● WHAT IS ASKED
Put the lines below into a Markdown table with the columns No. and Line, numbering each row and skipping any blank lines.

Dataset rows:
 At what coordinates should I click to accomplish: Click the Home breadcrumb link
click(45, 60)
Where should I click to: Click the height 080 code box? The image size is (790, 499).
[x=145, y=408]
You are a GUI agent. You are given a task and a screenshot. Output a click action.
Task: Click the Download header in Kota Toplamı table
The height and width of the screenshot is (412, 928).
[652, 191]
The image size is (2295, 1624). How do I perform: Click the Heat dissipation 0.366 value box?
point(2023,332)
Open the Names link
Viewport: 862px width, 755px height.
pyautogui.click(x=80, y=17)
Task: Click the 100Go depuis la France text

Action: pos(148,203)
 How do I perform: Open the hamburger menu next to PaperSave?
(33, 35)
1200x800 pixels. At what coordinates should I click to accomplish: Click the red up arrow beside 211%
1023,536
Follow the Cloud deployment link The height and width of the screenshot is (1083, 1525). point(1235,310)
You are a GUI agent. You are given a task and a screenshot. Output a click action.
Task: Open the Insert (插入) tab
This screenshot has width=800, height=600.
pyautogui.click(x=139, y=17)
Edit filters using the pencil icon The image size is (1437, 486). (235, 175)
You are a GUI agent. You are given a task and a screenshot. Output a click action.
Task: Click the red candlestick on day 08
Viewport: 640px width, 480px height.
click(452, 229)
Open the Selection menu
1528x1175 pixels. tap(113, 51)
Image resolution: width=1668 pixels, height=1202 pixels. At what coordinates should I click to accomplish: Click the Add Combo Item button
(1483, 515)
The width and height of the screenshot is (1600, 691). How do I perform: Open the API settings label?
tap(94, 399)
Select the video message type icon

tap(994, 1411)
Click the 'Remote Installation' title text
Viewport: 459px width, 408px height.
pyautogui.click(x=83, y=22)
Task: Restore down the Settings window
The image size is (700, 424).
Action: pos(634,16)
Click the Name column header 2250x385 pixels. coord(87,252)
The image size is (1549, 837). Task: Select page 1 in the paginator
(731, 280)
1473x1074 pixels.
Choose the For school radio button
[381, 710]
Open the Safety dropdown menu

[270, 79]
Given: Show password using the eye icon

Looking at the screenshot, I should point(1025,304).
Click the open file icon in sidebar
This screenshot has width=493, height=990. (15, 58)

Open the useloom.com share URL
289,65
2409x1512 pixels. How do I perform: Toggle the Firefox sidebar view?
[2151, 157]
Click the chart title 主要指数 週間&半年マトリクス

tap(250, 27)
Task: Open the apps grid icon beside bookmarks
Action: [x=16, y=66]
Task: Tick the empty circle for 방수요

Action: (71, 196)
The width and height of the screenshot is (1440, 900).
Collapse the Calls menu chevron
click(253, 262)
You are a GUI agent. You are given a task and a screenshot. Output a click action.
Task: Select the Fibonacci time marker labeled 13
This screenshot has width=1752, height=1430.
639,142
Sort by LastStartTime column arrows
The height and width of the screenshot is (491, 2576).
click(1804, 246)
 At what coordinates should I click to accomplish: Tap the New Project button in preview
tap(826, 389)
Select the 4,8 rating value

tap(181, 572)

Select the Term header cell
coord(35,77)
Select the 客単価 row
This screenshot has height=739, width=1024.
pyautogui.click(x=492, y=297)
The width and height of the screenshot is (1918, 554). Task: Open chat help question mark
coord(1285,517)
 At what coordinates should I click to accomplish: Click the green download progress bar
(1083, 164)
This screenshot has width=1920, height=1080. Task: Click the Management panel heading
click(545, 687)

● RESULT FOR THIS TASK
| No. | Line |
|---|---|
| 1 |  At what coordinates should I click to accomplish: Click the Home breadcrumb link |
| 2 | click(45, 60) |
| 3 | Where should I click to: Click the height 080 code box? The image size is (790, 499). |
| 4 | [x=145, y=408] |
| 5 | You are a GUI agent. You are given a task and a screenshot. Output a click action. |
| 6 | Task: Click the Download header in Kota Toplamı table |
| 7 | The height and width of the screenshot is (412, 928). |
| 8 | [652, 191] |
| 9 | The image size is (2295, 1624). How do I perform: Click the Heat dissipation 0.366 value box? |
| 10 | point(2023,332) |
| 11 | Open the Names link |
| 12 | Viewport: 862px width, 755px height. |
| 13 | pyautogui.click(x=80, y=17) |
| 14 | Task: Click the 100Go depuis la France text |
| 15 | Action: pos(148,203) |
| 16 |  How do I perform: Open the hamburger menu next to PaperSave? |
| 17 | (33, 35) |
| 18 | 1200x800 pixels. At what coordinates should I click to accomplish: Click the red up arrow beside 211% |
| 19 | 1023,536 |
| 20 | Follow the Cloud deployment link The height and width of the screenshot is (1083, 1525). point(1235,310) |
| 21 | You are a GUI agent. You are given a task and a screenshot. Output a click action. |
| 22 | Task: Open the Insert (插入) tab |
| 23 | This screenshot has width=800, height=600. |
| 24 | pyautogui.click(x=139, y=17) |
| 25 | Edit filters using the pencil icon The image size is (1437, 486). (235, 175) |
| 26 | You are a GUI agent. You are given a task and a screenshot. Output a click action. |
| 27 | Task: Click the red candlestick on day 08 |
| 28 | Viewport: 640px width, 480px height. |
| 29 | click(452, 229) |
| 30 | Open the Selection menu |
| 31 | 1528x1175 pixels. tap(113, 51) |
| 32 | Image resolution: width=1668 pixels, height=1202 pixels. At what coordinates should I click to accomplish: Click the Add Combo Item button |
| 33 | (1483, 515) |
| 34 | The width and height of the screenshot is (1600, 691). How do I perform: Open the API settings label? |
| 35 | tap(94, 399) |
| 36 | Select the video message type icon |
| 37 | tap(994, 1411) |
| 38 | Click the 'Remote Installation' title text |
| 39 | Viewport: 459px width, 408px height. |
| 40 | pyautogui.click(x=83, y=22) |
| 41 | Task: Restore down the Settings window |
| 42 | The image size is (700, 424). |
| 43 | Action: pos(634,16) |
| 44 | Click the Name column header 2250x385 pixels. coord(87,252) |
| 45 | The image size is (1549, 837). Task: Select page 1 in the paginator |
| 46 | (731, 280) |
| 47 | 1473x1074 pixels. |
| 48 | Choose the For school radio button |
| 49 | [381, 710] |
| 50 | Open the Safety dropdown menu |
| 51 | [270, 79] |
| 52 | Given: Show password using the eye icon |
| 53 | Looking at the screenshot, I should point(1025,304). |
| 54 | Click the open file icon in sidebar |
| 55 | This screenshot has width=493, height=990. (15, 58) |
| 56 | Open the useloom.com share URL |
| 57 | 289,65 |
| 58 | 2409x1512 pixels. How do I perform: Toggle the Firefox sidebar view? |
| 59 | [2151, 157] |
| 60 | Click the chart title 主要指数 週間&半年マトリクス |
| 61 | tap(250, 27) |
| 62 | Task: Open the apps grid icon beside bookmarks |
| 63 | Action: [x=16, y=66] |
| 64 | Task: Tick the empty circle for 방수요 |
| 65 | Action: (71, 196) |
| 66 | The width and height of the screenshot is (1440, 900). |
| 67 | Collapse the Calls menu chevron |
| 68 | click(253, 262) |
| 69 | You are a GUI agent. You are given a task and a screenshot. Output a click action. |
| 70 | Task: Select the Fibonacci time marker labeled 13 |
| 71 | This screenshot has width=1752, height=1430. |
| 72 | 639,142 |
| 73 | Sort by LastStartTime column arrows |
| 74 | The height and width of the screenshot is (491, 2576). |
| 75 | click(1804, 246) |
| 76 |  At what coordinates should I click to accomplish: Tap the New Project button in preview |
| 77 | tap(826, 389) |
| 78 | Select the 4,8 rating value |
| 79 | tap(181, 572) |
| 80 | Select the Term header cell |
| 81 | coord(35,77) |
| 82 | Select the 客単価 row |
| 83 | This screenshot has height=739, width=1024. |
| 84 | pyautogui.click(x=492, y=297) |
| 85 | The width and height of the screenshot is (1918, 554). Task: Open chat help question mark |
| 86 | coord(1285,517) |
| 87 |  At what coordinates should I click to accomplish: Click the green download progress bar |
| 88 | (1083, 164) |
| 89 | This screenshot has width=1920, height=1080. Task: Click the Management panel heading |
| 90 | click(545, 687) |